This latter story also has a sequel. While Bojedi was teaching school in Gaboon, this same chef de poste who had put him in jail, was there in Gaboon a few days before sailing for France. Bojedi went to see him, and did him several kindly services. The day he sailed (it happened to be Saturday); Bojedi took charge of all his baggage and saw it safely placed on the steamer, which took the whole afternoon. Thus easily does the native forgive and forget.
Bojedi was very simple in manners and direct in speech. It never occurred to him that the purpose of language was “to conceal thought.” One day shortly before I left Gaboon he remarked that the schoolboys would miss me greatly. I expressed a doubt on that subject. “O yes, Mr. Milligan,” said he, “they will feel badly; for I remember that when I was a schoolboy and Mr. X. left us, we all felt sorry and some of us cried, although we had called him a beast every day.”
I have said that to commiserate the African for his colour is a waste of sympathy. One day when I was talking to Bojedi something in the course of the conversation prompted me to ask him whether he would like to be a white man. He replied respectfully but emphatically in the negative.
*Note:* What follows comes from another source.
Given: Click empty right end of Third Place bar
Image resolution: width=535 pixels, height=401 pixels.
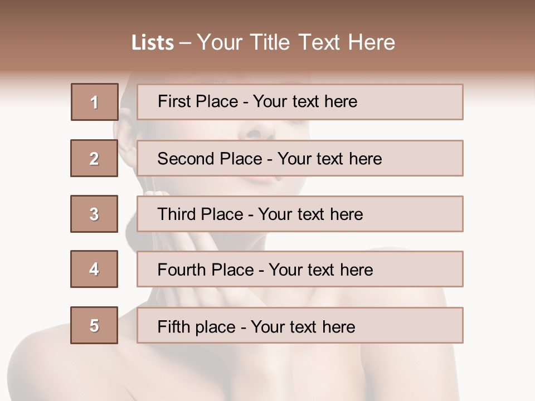Looking at the screenshot, I should 424,214.

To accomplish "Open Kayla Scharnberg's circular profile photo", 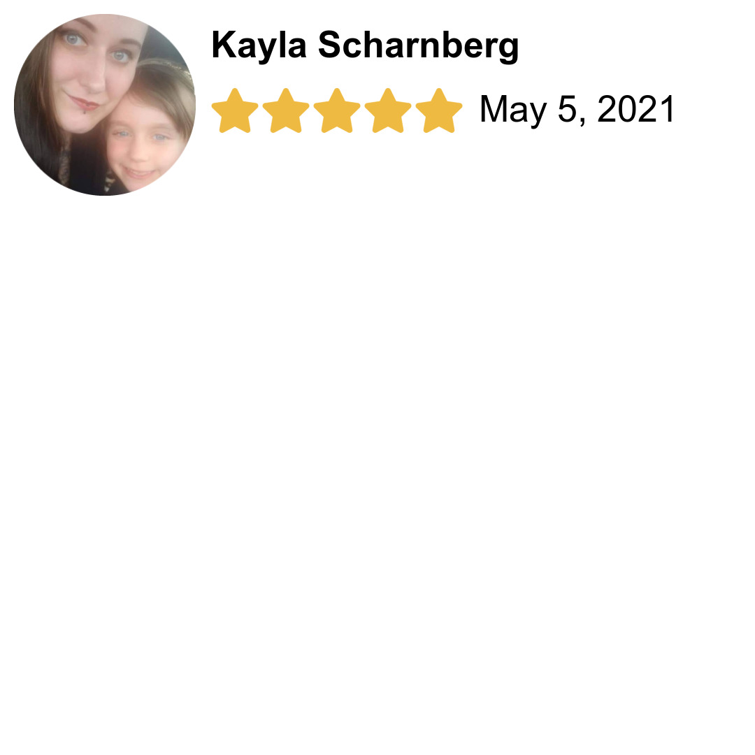I will (x=105, y=105).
I wished to know his reason; for he acknowledged and fully appreciated the white man’s superiority. He hesitated to tell me; but I was insistent, and at length he replied: “Well, we think that we are better-looking.”
I gasped when I thought of some of the vastly ill-looking faces I had seen in the jungles, and in apology for myself (and for my race, by implication) I said: “But you have not seen us in our own country, where there is no malaria, and where we are not yellow and green.”
He quietly asked what colour we were in our own country; to which I promptly replied: “Pink and white.”
Looking at me steadily for a moment he remarked: “Mr. Milligan, if I should see you in your own country I am doubtful whether I should know you.”
The moral weaknesses of the black race are salient and uniform and Bojedi was far from being an exception to the rule. An imperious sexual impulse is the racial characteristic; and their surroundings are such that they cannot escape the temptation. One might think that African society, with all its tyranny of social law and custom, were contrived with the sole purpose of immoral indulgence. Many wives is much wealth. Courage, which is held in highest esteem, is displayed chiefly in stealing other men’s wives. And under certain circumstances this immorality is even a part of hospitality. The women are more licentious than the men. A woman boasts of her elopements. To become the mistress of a white man is a matter of honour and gives social prestige. The wife of an elder in the Gaboon Church, speaking of a certain young woman, the daughter of a friend, said: “Iga is so ‘stuck up’ that she scarcely speaks to me now because she is living with a white man.” The more glory therefore to missions, that it is able to establish purity and honour in all the social and domestic relations of native converts! Even in half-Christian communities those heathen standards do not entirely prevail.
The Mpongwe women of Gaboon who have long been in contact with the French are without comparison the most cultivated, best-looking, most artful, and most dissolute women of the entire coast. The story of their licentiousness, as Tertullian once said of the women of the ancient stage, had best remain hid in its own darkness lest it pollute the day. Most young men of other tribes coming among them as Bojedi did are like country boys arriving in the city, and are easy quarry. He was especially an object of pursuit because, having a good position, he had money; and their need of money is equal to their love of it.
It was during Bojedi’s second year as teacher that I found that he was living in illicit relations with a certain woman. It was a grief to me. He was a lovable boy; excepting Ndong Koni and Amvama, none were nearer to me than Bojedi. I had come to expect almost as much of him as a white man. Moreover the matter was fraught not only with possible ruin to himself but also with evil influence for the school. For although it was only lately that he had made any profession of being a Christian, he stood before the boys as a Christian in a marked way; had offered a prayer each morning in opening the school; had talked with them personally; and had exercised an influence for good that was the more profound because of their love of him. I wailed until night, after hearing this report, and then called him into the schoolhouse, where we would not be disturbed, and there we talked for hours.